Brief Description of position:
Role and Responsibilities
As Data Engineer, you are responsible to design, and implement scalable, distributed, highly performant systems, data models, and enablers used in large scale analytics. You will also define data requirements, develop mechanisms to gather and mine structured and unstructured data and will apply modeling and visualization techniques using related Big Data Programming Languages & Technologies such as Hadoop, Hive, Spark, Scala and Pig, Sqoop, Ambari, Airflow, Python, Pyspark.
Responsibilities:
- Design and implement a highly scalable system for data pipeline and data management
- Data discovery: Define data requirements, explore and assess suitable data sources
- Data migration: Create Extract Transform Load pipelines to collect and mine large scales of structured and unstructured data for data processing
- Data Cleansing: Perform initial data quality checks on raw & extracted data by running various data tools in the big data environment
- Data Transformation and Integration: Extract data from identified databases, process through ELT pipelines, and curate data to a structure that is relevant to the problem by selecting appropriate techniques
- Data Modelling: Conceptualize, design and develop logical and physical data models through analysis of complex data elements, systems, data flows, dependencies, and relationships
- Develop and maintain data engineering best practices and contribute to insights on data analytics and visualization concepts, methods and techniques
- Present and review project technical objectives, status and learnings with senior leadership and develop mutually beneficial strategic alliances with customers
- Actively mentor junior members of engineering staff by openly sharing experience, perspective, and holding routine code review
If you thrive in a dynamic, collaborative workplace, IBM provides an environment where you will be challenged and inspired every single day.
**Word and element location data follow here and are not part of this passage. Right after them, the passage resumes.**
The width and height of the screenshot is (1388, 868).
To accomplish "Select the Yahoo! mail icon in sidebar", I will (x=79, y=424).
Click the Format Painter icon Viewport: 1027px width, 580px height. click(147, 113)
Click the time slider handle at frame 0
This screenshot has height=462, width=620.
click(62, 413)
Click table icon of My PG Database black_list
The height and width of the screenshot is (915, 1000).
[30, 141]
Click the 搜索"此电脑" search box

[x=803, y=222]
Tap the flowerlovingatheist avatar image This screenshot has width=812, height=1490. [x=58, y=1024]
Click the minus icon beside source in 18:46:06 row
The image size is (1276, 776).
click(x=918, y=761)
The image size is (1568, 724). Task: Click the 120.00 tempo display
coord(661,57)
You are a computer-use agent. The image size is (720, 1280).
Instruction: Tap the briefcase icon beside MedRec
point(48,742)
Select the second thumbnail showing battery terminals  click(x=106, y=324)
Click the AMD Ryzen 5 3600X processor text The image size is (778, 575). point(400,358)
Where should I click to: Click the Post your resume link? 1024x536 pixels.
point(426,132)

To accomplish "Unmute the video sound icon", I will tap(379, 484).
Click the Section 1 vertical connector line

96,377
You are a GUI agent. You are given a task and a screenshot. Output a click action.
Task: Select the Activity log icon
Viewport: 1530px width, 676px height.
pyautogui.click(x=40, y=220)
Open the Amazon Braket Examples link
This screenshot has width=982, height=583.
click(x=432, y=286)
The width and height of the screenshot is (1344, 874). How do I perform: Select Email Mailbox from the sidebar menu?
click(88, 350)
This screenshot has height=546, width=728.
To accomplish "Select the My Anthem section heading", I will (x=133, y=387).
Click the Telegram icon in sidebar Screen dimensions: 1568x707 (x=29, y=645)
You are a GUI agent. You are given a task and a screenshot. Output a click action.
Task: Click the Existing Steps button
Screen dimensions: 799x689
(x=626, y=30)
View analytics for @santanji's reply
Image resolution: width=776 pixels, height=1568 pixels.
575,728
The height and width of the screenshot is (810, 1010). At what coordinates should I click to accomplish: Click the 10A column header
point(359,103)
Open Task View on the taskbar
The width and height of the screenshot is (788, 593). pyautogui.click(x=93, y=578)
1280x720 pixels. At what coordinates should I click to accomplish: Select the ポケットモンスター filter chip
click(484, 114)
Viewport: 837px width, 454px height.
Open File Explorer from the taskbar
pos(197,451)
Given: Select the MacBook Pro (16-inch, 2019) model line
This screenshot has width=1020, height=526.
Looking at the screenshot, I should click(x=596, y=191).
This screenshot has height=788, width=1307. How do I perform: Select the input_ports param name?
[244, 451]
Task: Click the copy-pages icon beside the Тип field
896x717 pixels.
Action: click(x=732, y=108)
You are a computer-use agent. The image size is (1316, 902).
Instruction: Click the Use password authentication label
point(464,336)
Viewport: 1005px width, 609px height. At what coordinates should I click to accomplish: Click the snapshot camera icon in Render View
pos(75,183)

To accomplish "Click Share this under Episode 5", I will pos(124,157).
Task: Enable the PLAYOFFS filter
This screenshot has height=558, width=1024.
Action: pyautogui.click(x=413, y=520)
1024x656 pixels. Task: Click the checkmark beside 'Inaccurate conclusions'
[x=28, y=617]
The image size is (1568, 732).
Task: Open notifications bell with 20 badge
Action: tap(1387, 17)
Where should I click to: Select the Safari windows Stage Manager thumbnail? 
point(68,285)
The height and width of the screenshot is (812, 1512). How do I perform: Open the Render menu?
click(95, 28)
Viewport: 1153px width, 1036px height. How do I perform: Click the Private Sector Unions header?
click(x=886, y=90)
And if you relish the freedom to bring creative, thoughtful solutions to the table, there's no limit to what you can accomplish here.
Required Technical and Professional Expertise
- 6+ years of experience related, relevant IT experience in the field of
- Minimum 4+ years of development experience in big data specifically on Hadoop/Hive, Spark, Scala
- Ability to quickly learn any open source big data stack quickly and develop using multiple programming languages/tools.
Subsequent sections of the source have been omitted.